Unfortunately, New Deal projects failed in the long run. The number of unemployed still amounted to around 9 million. What finally ended the Great Depression was World War II. Yet, the failure of pump-priming measures did not invalidate Keynes' thesis because government did not have enough funds to stem the tide and because opposition from the private sector feared government intervention in the economy.
Keynes next attacked one of the chief problems of World War II with his simple, original book, How to Pay for the War. He proposed a compulsory savings plan for wage-earners for the purchase of government bonds during wartime, to be reduced at the war's end. In this way, inflation would be defeated by putting into savings the extra war income. Prosperity at the end of the war would be stimulated by the flow of money available for the purchase of consumer goods from the cashing in of bonds. Ironically, this cure was just the opposite of Keynes' cure for depression because a wartime situation is just the reverse of an economic low. Nothing came of the plan, however, for political leaders preferred to use the old method of taxation and rationing, along with the purchase of bonds on a voluntary basis.

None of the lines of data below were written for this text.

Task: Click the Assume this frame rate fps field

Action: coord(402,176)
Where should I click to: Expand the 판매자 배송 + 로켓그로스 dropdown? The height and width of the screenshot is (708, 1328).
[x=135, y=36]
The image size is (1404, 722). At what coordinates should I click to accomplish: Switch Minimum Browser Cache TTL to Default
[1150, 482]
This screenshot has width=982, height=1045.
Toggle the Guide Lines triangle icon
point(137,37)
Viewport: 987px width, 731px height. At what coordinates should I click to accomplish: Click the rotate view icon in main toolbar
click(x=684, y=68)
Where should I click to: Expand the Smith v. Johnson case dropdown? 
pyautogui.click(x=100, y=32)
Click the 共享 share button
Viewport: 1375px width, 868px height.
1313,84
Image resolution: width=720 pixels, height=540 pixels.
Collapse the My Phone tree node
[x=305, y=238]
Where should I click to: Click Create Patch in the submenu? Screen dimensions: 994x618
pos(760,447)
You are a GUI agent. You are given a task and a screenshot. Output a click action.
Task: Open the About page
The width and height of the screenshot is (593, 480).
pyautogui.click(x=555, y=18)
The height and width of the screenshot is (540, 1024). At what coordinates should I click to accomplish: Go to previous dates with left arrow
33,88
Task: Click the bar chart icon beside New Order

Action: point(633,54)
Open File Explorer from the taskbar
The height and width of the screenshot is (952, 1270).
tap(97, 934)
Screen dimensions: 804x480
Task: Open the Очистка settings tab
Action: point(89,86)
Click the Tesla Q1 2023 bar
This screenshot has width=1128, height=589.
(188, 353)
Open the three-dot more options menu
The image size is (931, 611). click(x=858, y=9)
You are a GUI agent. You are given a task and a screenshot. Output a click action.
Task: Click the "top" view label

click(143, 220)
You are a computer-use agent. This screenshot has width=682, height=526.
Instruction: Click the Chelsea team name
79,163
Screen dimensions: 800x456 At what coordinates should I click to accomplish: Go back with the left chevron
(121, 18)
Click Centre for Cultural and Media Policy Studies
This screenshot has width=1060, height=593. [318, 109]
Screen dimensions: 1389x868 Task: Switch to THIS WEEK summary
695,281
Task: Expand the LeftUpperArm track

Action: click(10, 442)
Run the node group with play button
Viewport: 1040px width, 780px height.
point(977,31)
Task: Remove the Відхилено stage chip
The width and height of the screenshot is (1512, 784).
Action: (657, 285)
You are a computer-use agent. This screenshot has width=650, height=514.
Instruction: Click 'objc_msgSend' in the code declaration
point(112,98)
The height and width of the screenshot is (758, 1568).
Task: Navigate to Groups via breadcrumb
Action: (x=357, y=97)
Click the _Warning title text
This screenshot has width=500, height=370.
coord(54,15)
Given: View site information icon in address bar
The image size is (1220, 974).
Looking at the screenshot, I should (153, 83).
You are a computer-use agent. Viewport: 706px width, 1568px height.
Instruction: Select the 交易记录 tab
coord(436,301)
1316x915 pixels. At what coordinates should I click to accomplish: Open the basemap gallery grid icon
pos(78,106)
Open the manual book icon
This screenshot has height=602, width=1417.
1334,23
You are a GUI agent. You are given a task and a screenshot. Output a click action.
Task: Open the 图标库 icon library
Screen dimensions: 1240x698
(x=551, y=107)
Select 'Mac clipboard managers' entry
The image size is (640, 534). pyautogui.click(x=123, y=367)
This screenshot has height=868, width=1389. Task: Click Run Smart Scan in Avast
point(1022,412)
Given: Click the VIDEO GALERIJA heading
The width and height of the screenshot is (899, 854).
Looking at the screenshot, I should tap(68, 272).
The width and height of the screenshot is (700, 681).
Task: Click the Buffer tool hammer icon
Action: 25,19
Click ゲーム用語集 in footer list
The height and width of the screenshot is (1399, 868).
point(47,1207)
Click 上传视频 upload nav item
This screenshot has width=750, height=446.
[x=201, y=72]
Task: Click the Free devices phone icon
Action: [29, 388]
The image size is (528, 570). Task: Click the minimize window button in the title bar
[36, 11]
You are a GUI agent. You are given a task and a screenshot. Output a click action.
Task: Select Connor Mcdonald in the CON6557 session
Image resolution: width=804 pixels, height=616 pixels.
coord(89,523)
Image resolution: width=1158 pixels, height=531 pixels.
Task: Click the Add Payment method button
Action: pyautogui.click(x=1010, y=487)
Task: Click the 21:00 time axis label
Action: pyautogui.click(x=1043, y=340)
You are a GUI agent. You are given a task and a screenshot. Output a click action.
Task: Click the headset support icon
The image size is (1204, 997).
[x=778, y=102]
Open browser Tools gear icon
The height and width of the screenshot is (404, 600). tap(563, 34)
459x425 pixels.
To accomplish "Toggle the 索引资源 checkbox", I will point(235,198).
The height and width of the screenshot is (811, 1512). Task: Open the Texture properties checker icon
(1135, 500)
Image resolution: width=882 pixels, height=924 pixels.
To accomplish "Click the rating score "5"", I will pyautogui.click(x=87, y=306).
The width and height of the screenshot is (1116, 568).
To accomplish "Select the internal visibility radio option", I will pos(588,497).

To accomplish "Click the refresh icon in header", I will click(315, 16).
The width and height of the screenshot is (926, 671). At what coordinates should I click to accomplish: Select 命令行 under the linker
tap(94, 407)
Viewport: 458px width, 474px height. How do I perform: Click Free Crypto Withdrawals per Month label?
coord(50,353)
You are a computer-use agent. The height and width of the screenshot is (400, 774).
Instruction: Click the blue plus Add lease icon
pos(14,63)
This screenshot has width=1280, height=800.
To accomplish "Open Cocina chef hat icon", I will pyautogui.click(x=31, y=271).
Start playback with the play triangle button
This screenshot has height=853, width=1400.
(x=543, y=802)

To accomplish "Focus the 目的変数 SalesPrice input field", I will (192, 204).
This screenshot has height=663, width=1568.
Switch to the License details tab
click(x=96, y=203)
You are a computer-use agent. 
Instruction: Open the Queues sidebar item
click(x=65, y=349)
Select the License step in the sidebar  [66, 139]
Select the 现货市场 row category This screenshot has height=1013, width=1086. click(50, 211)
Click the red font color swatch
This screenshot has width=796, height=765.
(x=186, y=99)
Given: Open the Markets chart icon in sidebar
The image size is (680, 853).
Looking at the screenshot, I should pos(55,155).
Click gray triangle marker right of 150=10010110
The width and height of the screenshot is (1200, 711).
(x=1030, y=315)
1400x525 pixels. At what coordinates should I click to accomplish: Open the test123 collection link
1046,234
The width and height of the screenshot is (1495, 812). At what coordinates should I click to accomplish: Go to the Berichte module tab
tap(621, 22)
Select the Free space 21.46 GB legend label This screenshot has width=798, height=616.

While labeled a radical by conservative economists, John Maynard Keynes had nothing but scorn for socialism and communism. Opposed to Marx's view that capitalism was doomed, Keynes believed in a policy of managed capitalism, one which would invigorate and save capitalism. Basically, he was a conservative with one major aim — the creation of a capitalistic economy in which its greatest threat, unemployment, would be forever eliminated. Consequently, he engineered a plan to foster a living and growing capitalism.